§ Given passage:
LAUSR

Despite the importance of natural selection in species’ evolutionary history, phylogenetic methods that take into account population-level processes typically ignore selection. The assumption of neutrality is often based on the idea that selection occurs at a minority of loci in the genome and is unlikely to compromise phylogenetic inferences significantly. However, genome-wide processes like GC-bias and some variation segregating at the coding regions are known to evolve in the nearly neutral range. As we are now using genome-wide data to estimate species trees, it is natural to ask whether weak but pervasive selection is likely to blur species tree inferences. We developed a polymorphism-aware phylogenetic model tailored for measuring signatures of nucleotide usage biases to test the impact of selection in the species tree. Our analyses indicate that while the inferred relationships among species are not significantly compromised, the genetic distances are systematically underestimated in a node-height dependent manner: i.e., the deeper nodes tend to be more underestimated than the shallow ones. Such biases have implications for molecular dating. We dated the evolutionary history of 30 worldwide fruit fly populations, and we found signatures of GC-bias considerably affecting the estimated divergence times (up to 23%) in the neutral model. Our findings call for the need to account for selection when quantifying divergence or dating species evolution. Significance statement Although little is known about the impact of natural selection on species tree estimation, expectations are that it occurs at a minority of loci in eukaryotic genomes and is thus unlikely to affect the divergence process. However, growing evidence suggests that a large amount of the genomic variation evolves under weak but pervasive selection (e.g., fixation biases created by GC-bias gene conversion). We tested the impact of unaccounted-for nearly neutral selection on species tree estimation and found that the estimated branch lengths are systematically biased. Our results highlight the need for selection-aware models in species tree estimation and molecular dating.

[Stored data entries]
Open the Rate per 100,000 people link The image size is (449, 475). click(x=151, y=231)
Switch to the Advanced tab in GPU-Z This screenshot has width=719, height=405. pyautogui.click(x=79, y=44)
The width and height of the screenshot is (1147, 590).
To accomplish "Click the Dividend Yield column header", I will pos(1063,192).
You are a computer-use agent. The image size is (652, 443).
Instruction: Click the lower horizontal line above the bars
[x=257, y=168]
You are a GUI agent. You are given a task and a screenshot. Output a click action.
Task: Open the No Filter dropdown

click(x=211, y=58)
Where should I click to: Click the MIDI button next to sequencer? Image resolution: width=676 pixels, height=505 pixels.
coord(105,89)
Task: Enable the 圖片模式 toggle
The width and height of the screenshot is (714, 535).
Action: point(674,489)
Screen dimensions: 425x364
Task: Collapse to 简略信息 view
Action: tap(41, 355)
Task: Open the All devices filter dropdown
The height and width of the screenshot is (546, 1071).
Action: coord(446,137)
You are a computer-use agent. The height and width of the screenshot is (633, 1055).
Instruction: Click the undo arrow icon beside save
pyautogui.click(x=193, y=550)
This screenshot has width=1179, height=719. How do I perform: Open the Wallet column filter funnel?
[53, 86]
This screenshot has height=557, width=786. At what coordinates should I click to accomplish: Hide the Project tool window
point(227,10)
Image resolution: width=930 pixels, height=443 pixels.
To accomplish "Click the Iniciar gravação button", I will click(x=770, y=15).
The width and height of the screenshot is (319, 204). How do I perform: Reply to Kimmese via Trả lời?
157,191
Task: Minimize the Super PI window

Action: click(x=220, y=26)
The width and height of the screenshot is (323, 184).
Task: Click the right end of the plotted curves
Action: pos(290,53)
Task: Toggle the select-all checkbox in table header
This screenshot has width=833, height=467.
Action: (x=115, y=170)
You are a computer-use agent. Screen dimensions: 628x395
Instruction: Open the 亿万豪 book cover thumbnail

§ Work to complete:
**A)** In the passage about selection and species trees, rewrite the paragraph beginning "Despite the importance of natural selection" as a short bulleted list that keeps its main facts.
**B)** Answer these questions using the passage about selection and species trees:
(i) How many worldwide fruit fly populations were dated?
(ii) By up to what percentage did GC-bias signatures affect the estimated divergence times in the neutral model?
(iii) Which nodes tend to be more underestimated, the deeper ones or the shallow ones?

§ Outputs for the tasks:
**A)**
- Phylogenetic methods that model population-level processes usually ignore natural selection. They assume it acts at only a few loci and so does little harm to inferences.
- Genome-wide processes such as GC-bias, and some variation in coding regions, evolve in the nearly neutral range.
- Because species trees are now estimated from genome-wide data, weak but pervasive selection could blur those estimates.
- The authors built a polymorphism-aware phylogenetic model that measures signatures of nucleotide usage biases, in order to test how selection affects the species tree.
- The inferred relationships among species were not significantly affected.
- Genetic distances were systematically underestimated, and deeper nodes were underestimated more than shallow ones. This matters for molecular dating.
- In 30 worldwide fruit fly populations, signatures of GC-bias changed the estimated divergence times by up to 23% under the neutral model.
- The authors conclude that selection should be accounted for when quantifying divergence or dating species evolution. Selection-aware models are needed for species tree estimation and molecular dating.

**B)**
(i) 30
(ii) Up to 23%
(iii) The deeper nodes